Другая фигура более сложна, потому что в ней смешиваются самые разные типы. Но вся она исходит из той области, которой Лоуренс посвятил свое становление и свои мечты: литературы. Для его воображения, как и для нашего, Ницше не был профессором, которого мать звала Фрицем и который, кроме того, писал великие непризнанные книги; Достоевский не был литератором, подверженным болезни и игре; каждый из них прежде всего был персонажем мифическим, рожденным из всего, что он написал, как персонаж романа рождается из всех слов, уготованных ему автором. Мечта, которую мы создаем из таких личностей — это кажущееся умение отвечать тем, что они написали, на вопросы, которые они поставили перед жизнью и перед людьми. Они ответили на все, потому что они суть один сплошной ответ. Они достигли вершины духа, которая возвышается почти над всеми улицами, и которая возвышалась бы над их поступками, если бы эти поступки стали равны их гению. Однако эта «вершина» имеет лишь одно название: это истина. Великая личность в этой области, несколько смутной, где смешиваются искусство и мысль, — это человек, для которого сущностная истина является выраженной.[750]
Но родство, объединяющее Ницше с Ницше-образцом, нарисованным смертью, всегда гипотетично, и великая мысль, в лучшем случае, лишь предполагает величие личности. Эта личность хороша не столько в пространствах своих интеллектуальных средств, сколько в своем воплощении. Редко бывает, чтобы мученик своих мыслей не создал для нас иллюзию значительной личности, пусть и не мог дать нам ничего, кроме уверенности в своей стойкости. Потому что великая личность, если она жива, находится в связке между мыслью и действием. Тот, кто умирает за свои мысли, предполагается, что и жил ради них. Та великая личность, которую смутно представлял Лоуренс — которую смутно представляют многие из нас — это воплощенная истина, ставшая живой: Ницше, ставший Заратустрой. Он мечтал не об авторитете, но о владении собственной полнотой: ничего другого он не желал более страстно в этом мире, и ничто другое не было ему так чуждо.

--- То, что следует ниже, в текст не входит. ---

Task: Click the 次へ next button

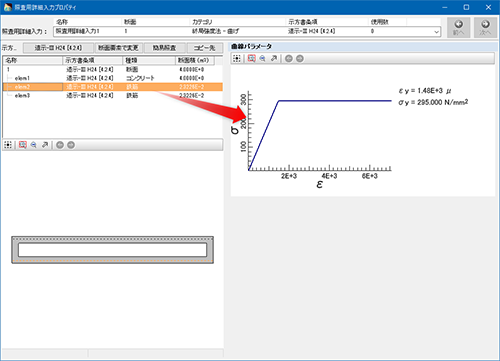Action: (x=485, y=27)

Он всегда был в глубоком внутреннем разладе. «Я хорошо сознавал пучок сил и сущностей, которые были во мне; но их характер оставался спрятанным»,[751]

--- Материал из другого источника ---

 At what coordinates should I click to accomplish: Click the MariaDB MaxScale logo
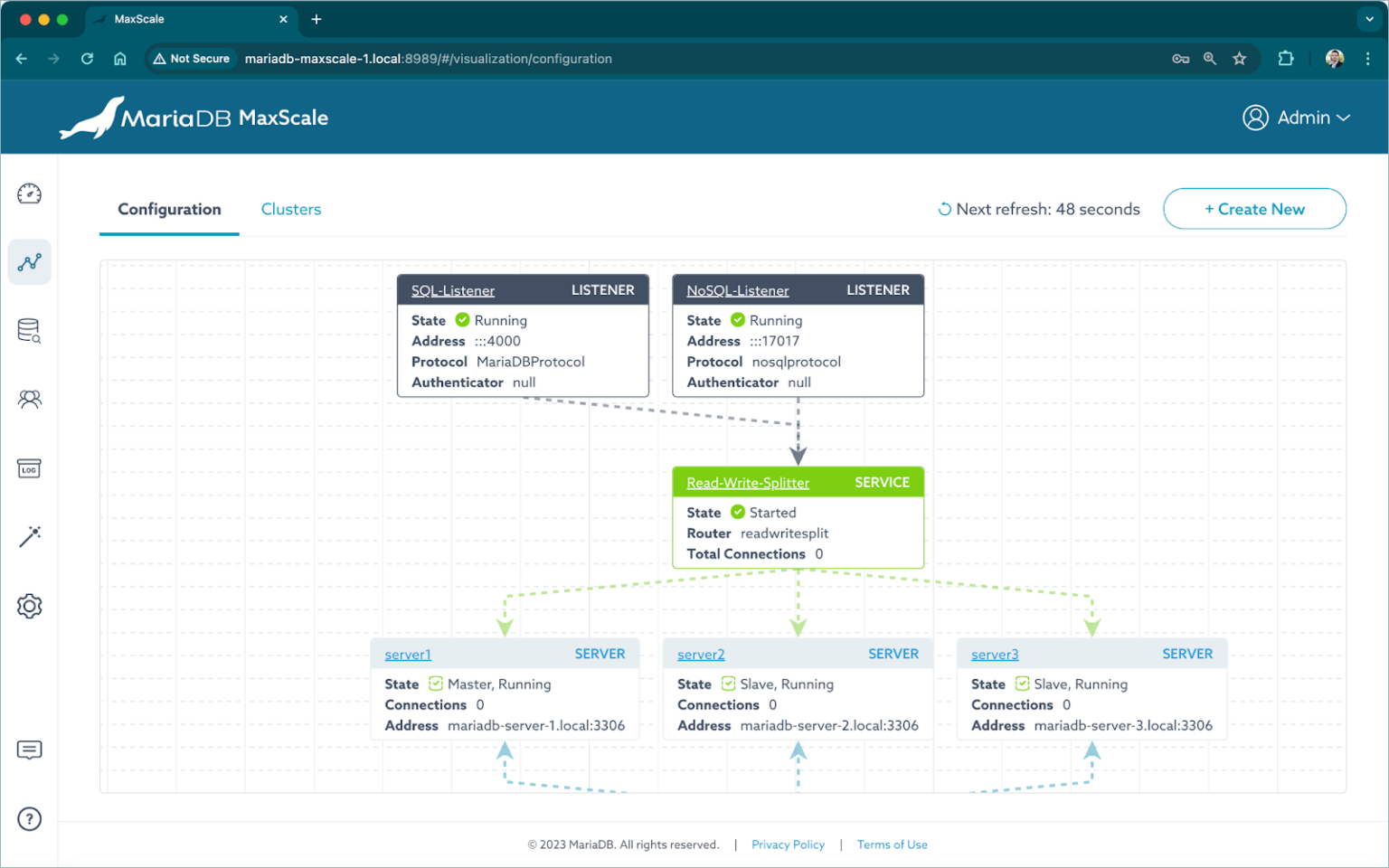click(x=193, y=116)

— думал он в Аравии. Такая дислокация была немалой частью его силы, когда бросала его в действие; за пределами действия она была лишь страданием. Тем, что безотчетно зачаровывало его, было существование этого центра, отсутствие которого было для него нестерпимым, этой непобедимой плотности, которую Достоевский выразил в своем старце Зосиме[752].Это глубокое и полное единение существа с самим собой было для него навязчивой идеей, потому что он чувствовал в нем свою способность к тому, что искал сначала в действии, а потом в искусстве: к победе над чувством зависимости человека. Но это высшее сознание — если и не обязательно христианское, то, без сомнения, обязательно религиозное. Великая личность, которую представлял себе Лоуренс — это святой или пророк, за минусом Бога. Гете никогда его не интересовал, и Шекспир был для него «воплощенный поэт, но интеллект второго порядка». Человеку трагическому нечего делать с мудростью: трагическое не может быть для него лишь этапом жизни, пробой на пути к спокойствию: потому что тело или душа в нем неисцелимы. Он ищет не спокойствия, а неуязвимости. Зосима неуязвим. Английский судья, оглашая приговор Ганди[753]
(кстати, весьма суровый), в своем слове добавил: «Даже ваши противники смотрят на вас как на человека высоких идеалов, благородной и даже святой жизни…» И все же, если бы судья оскорбил его, то ничего бы не изменилось.